++++ PASSAGE PROVIDED
In some embodiments, the controller 400 includes a plurality of electrical and electronic components that provide power, operational control, and protection to the components and modules within the controller 400 and/or the battery pack powered tool 100. For example, the controller 400 includes, among other things, a processing unit 455 (e.g., a microprocessor, a microcontroller, an electronic processor, an electronic controller, or another suitable programmable device), a memory 460, input units 465, and output units 470. The processing unit 455 includes, among other things, a control unit 475, an arithmetic logic unit (“ALU”) 480, and a plurality of registers 485 (shown as a group of registers in FIG. 3), and is implemented using a known computer architecture (e.g., a modified Harvard architecture, a von Neumann architecture, etc.). The processing unit 455, the memory 460, the input units 465, and the output units 470, as well as the various modules or circuits connected to the controller 400 are connected by one or more control and/or data buses (e.g., common bus 490). The control and/or data buses are shown generally in FIG. 3 for illustrative purposes. The use of one or more control and/or data buses for the interconnection between and communication among the various modules, circuits, and components would be known to a person skilled in the art in view of the disclosure described herein.

The memory 460 is a non-transitory computer readable medium and includes, for example, a program storage area and a data storage area. The program storage area and the data storage area can include combinations of different types of memory, such as a ROM, a RAM (e.g., DRAM, SDRAM, etc.), EEPROM, flash memory, a hard disk, SSD, an SD card, or other suitable magnetic, optical, physical, or electronic memory devices. The processing unit 455 is connected to the memory 460 and executes software instructions that are capable of being stored in a RAM of the memory 460 (e.g., during execution), a ROM of the memory 460 (e.g., on a generally permanent basis), or another non-transitory computer readable medium such as another memory or a disc. Software included in the implementation of the battery pack powered tool 100 can be stored in the memory 460 of the controller 400. The software includes, for example, firmware, one or more applications, program data, filters, rules, one or more program modules, and other executable instructions. The controller 400 is configured to retrieve from the memory 460 and execute, among other things, instructions related to the control processes and methods described herein. In other constructions, the controller 400 includes additional, fewer, or different components.

The indicators 430 include one or more visual, audio or haptic feedbacks to provide feedback to a user as of the status of the battery pack powered tool 100 and/or battery pack 200. For example, indicators 430 can include one or more light-emitting diodes (“LEDs”). The indicators 430 can be configured to display conditions of, or information associated with, the battery pack powered tool 100. For example, the indicators 430 are configured to indicate measured electrical characteristics of the battery pack powered tool 100, the status of the battery pack(s) 200, etc. The user input module 435 is operably coupled to the controller 400 to, for example, select a forward mode of operation or a reverse mode of operation, a torque and/or speed setting for the battery pack powered tool 100 (e.g., using torque and/or speed switches), etc. In some embodiments, the user input module 435 includes a combination of digital and analog input or output devices required to achieve a desired level of operation for the battery pack powered tool 100, such as one or more knobs, one or more dials, one or more switches, one or more buttons, one or more touch or pressure sensitive sensors, etc.
++++++++
++++ MATERIAL PROVIDED
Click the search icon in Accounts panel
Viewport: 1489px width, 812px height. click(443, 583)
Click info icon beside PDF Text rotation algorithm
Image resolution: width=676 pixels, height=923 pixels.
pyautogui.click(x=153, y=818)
++++++++
- **WHAT YOU NEED TO DO**
1) According to the passage, which components does the processing unit 455 include?
2) Identify and copy each line of the records that contains the word "icon". Case counts.

- **SOLUTIONS PER TASK**
1) A control unit 475, an arithmetic logic unit ("ALU") 480, and a plurality of registers 485.

2)
Click the search icon in Accounts panel
Click info icon beside PDF Text rotation algorithm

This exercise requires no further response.